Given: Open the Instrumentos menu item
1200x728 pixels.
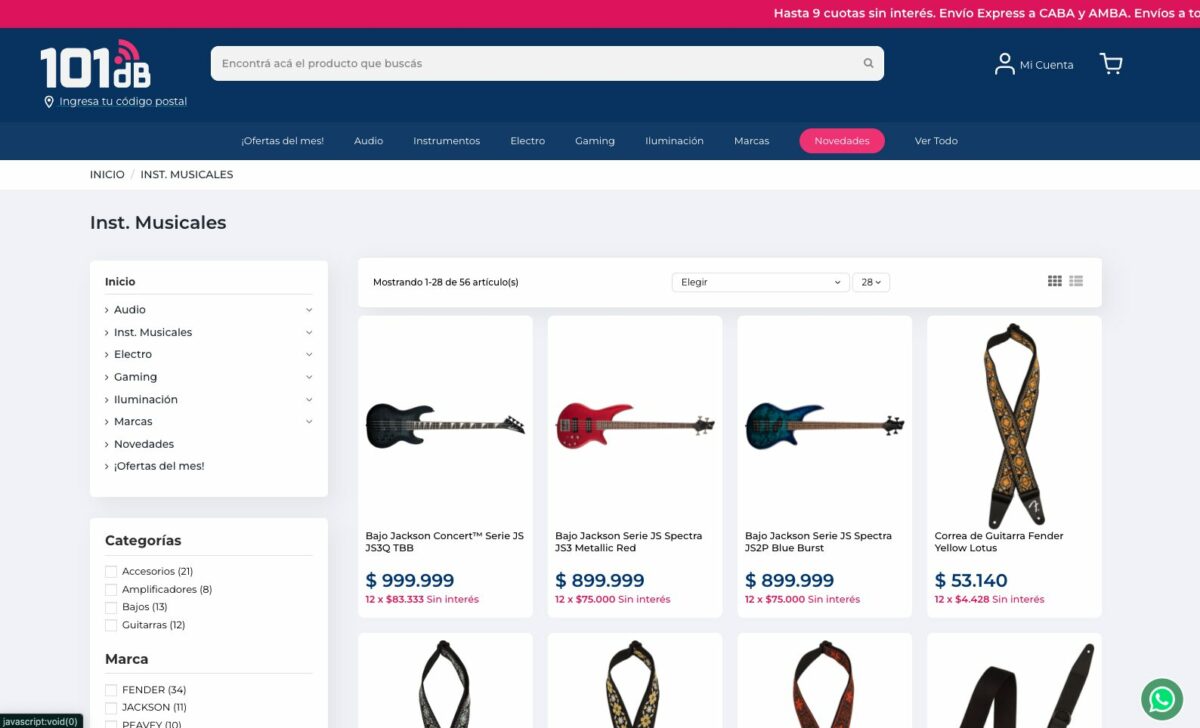Looking at the screenshot, I should point(446,141).
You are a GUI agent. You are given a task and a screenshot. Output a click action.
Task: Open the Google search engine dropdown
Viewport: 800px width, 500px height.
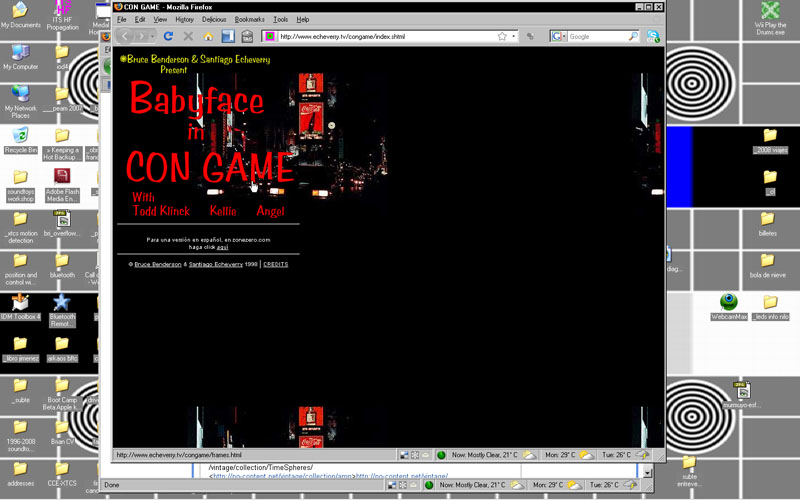point(558,36)
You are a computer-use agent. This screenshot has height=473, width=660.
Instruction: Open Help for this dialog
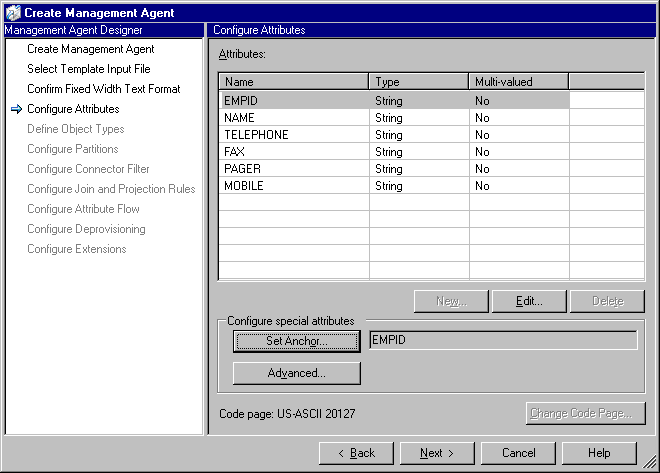pyautogui.click(x=599, y=453)
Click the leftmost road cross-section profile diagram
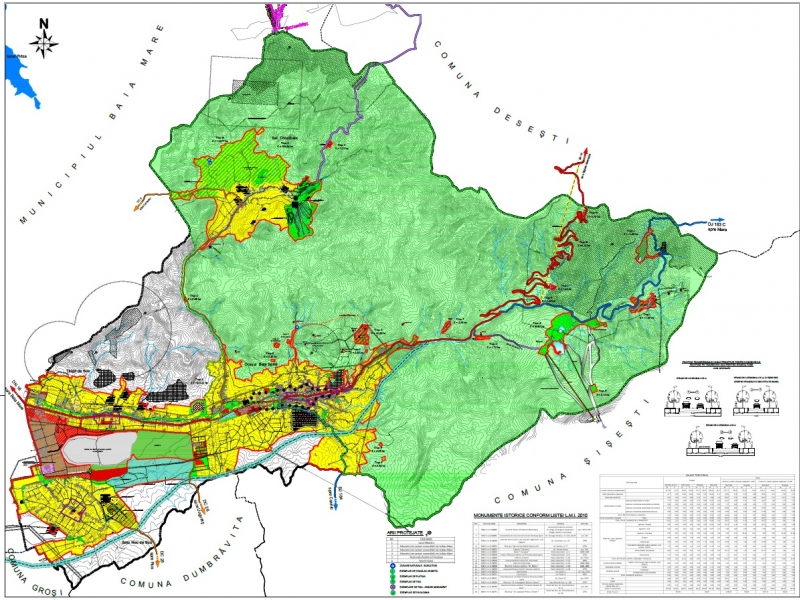800x600 pixels. coord(685,395)
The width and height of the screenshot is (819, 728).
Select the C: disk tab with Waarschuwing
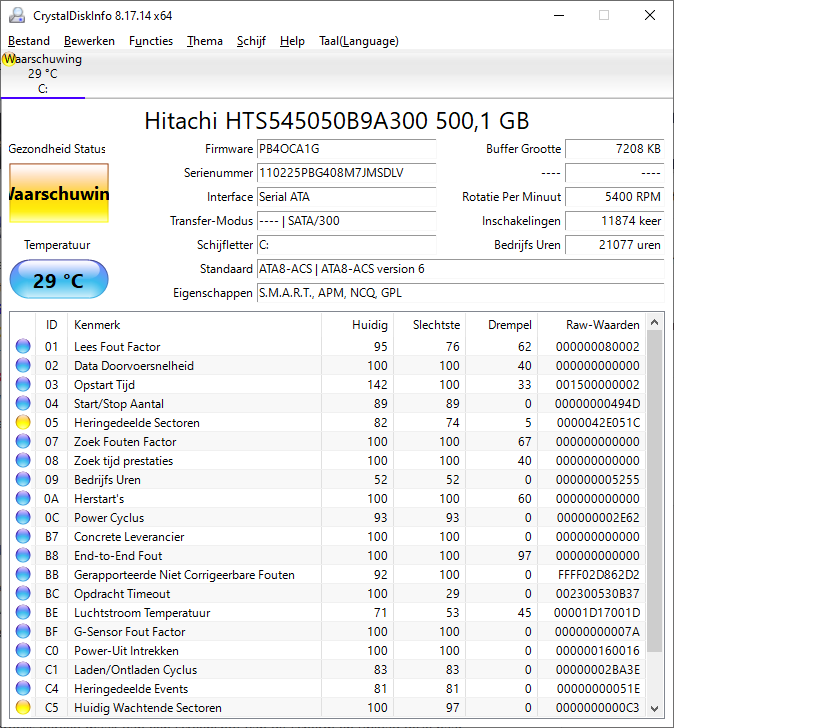point(42,74)
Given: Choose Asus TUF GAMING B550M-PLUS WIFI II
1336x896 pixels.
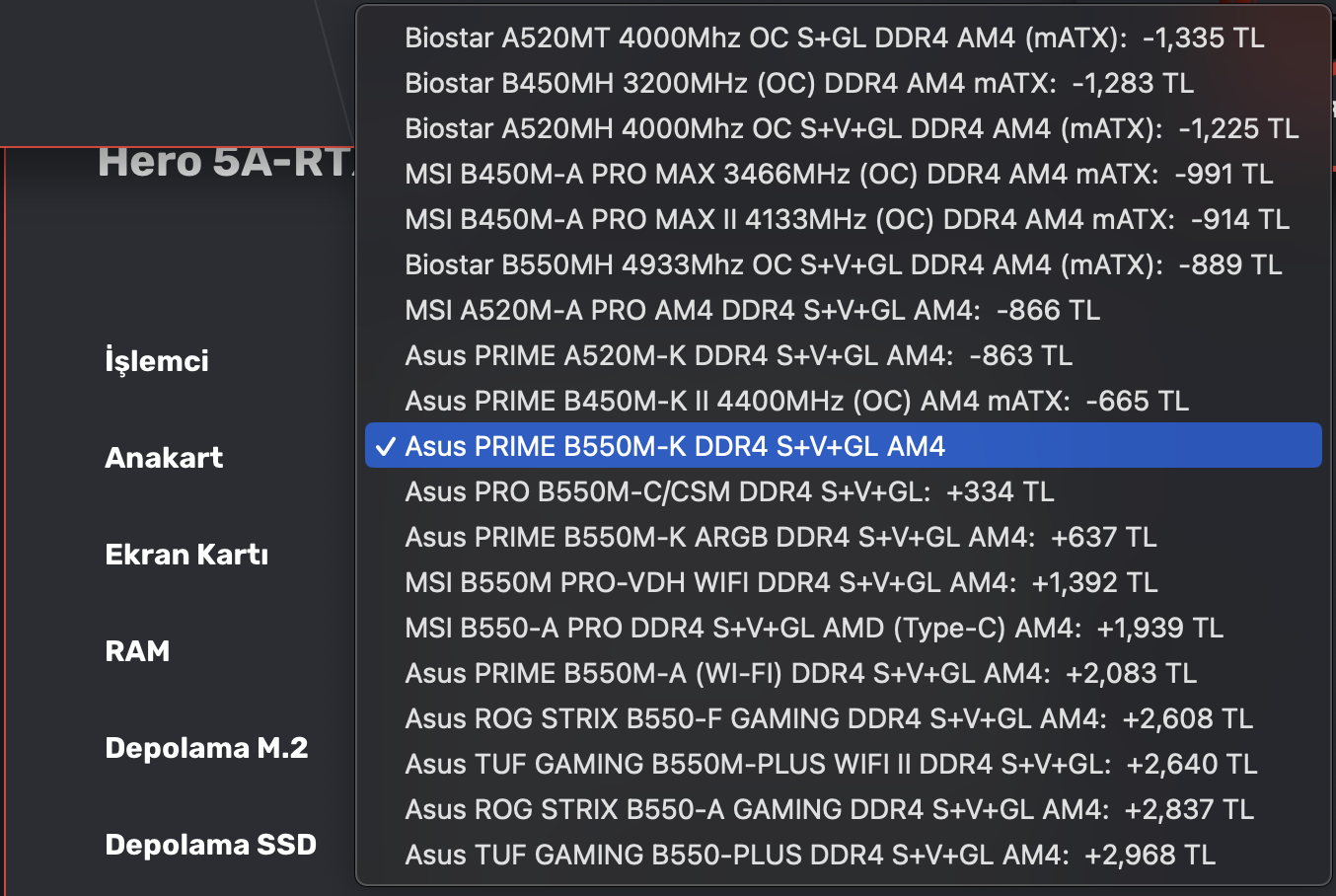Looking at the screenshot, I should (831, 764).
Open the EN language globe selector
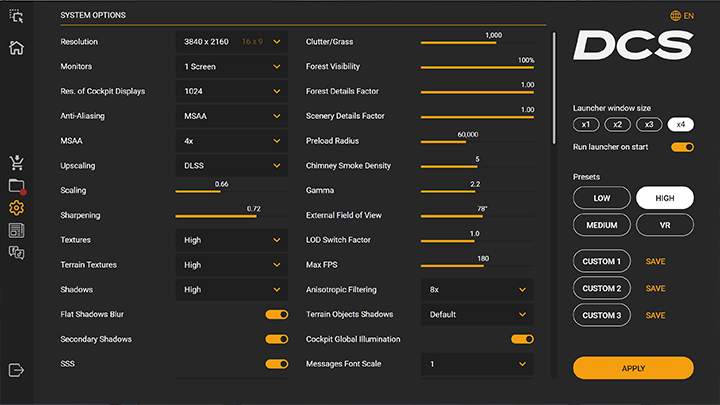 tap(681, 16)
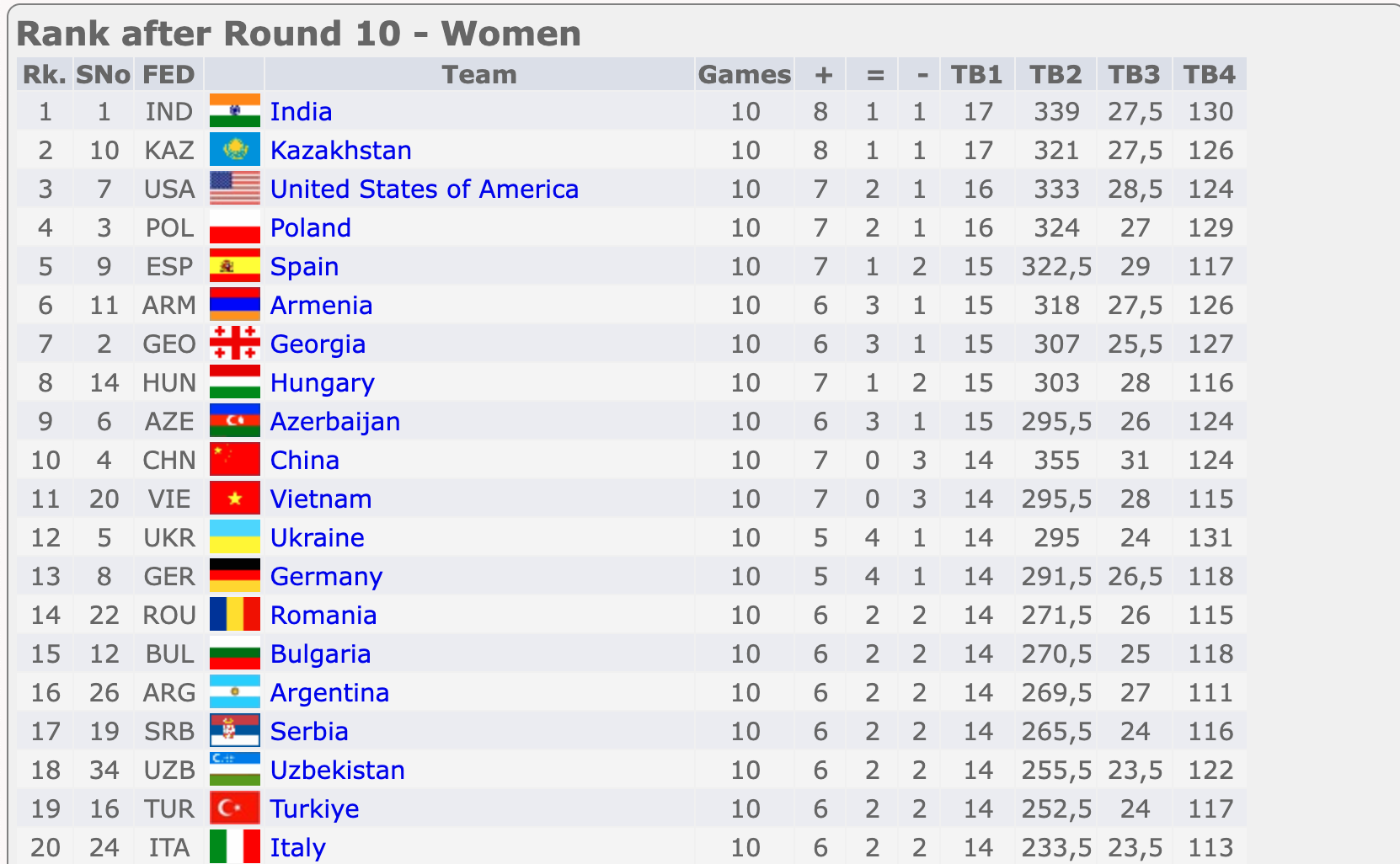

- Task objective:
Every line that holds the string "agent" must be copied from the records above.

- Completed exercise:
You are a GUI agent. You are given a task and a screenshot. Output a click action.
You are a computer-use agent. This screenshot has height=473, width=660.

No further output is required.